Dataset items:
+-------+

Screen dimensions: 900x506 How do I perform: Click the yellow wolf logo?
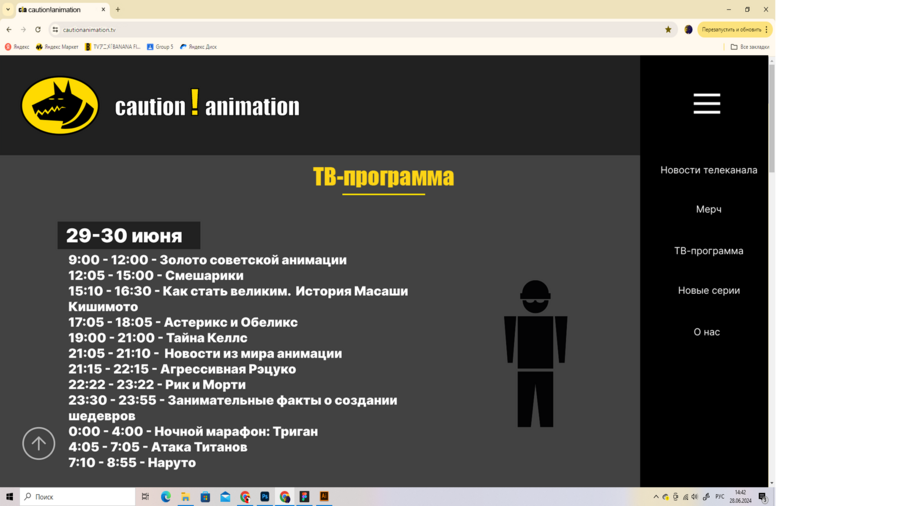coord(60,106)
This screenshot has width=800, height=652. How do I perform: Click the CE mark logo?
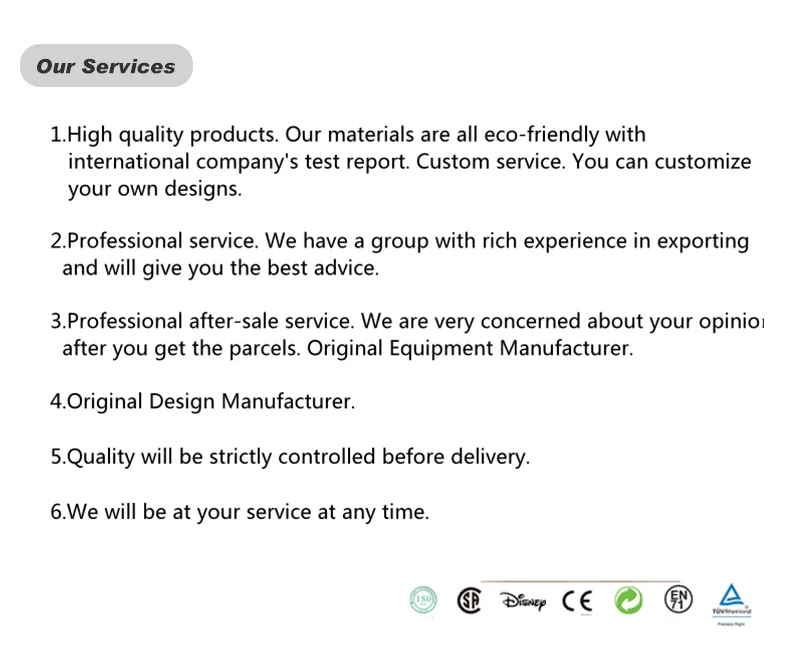[577, 600]
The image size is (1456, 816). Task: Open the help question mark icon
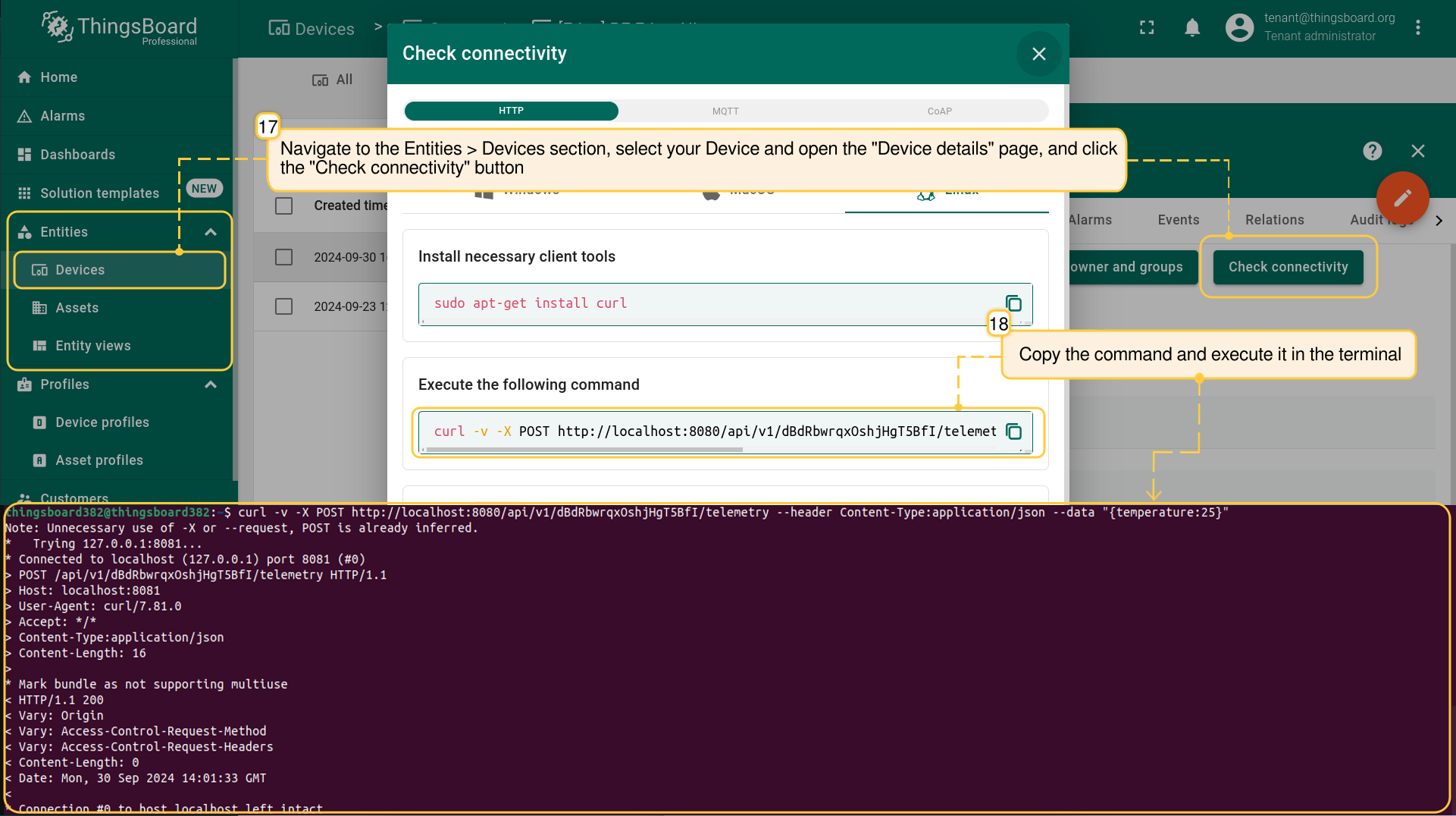[1372, 151]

+-------+

ASSIGNMENT: Please write out all the data word for word, but keep every picture out.

ANSWER TO THE EXERCISE:
Screen dimensions: 900x506 How do I perform: Click the yellow wolf logo?
coord(60,106)
This screenshot has width=800, height=652. How do I perform: Click the CE mark logo?
[577, 600]
The image size is (1456, 816). Task: Open the help question mark icon
[1372, 151]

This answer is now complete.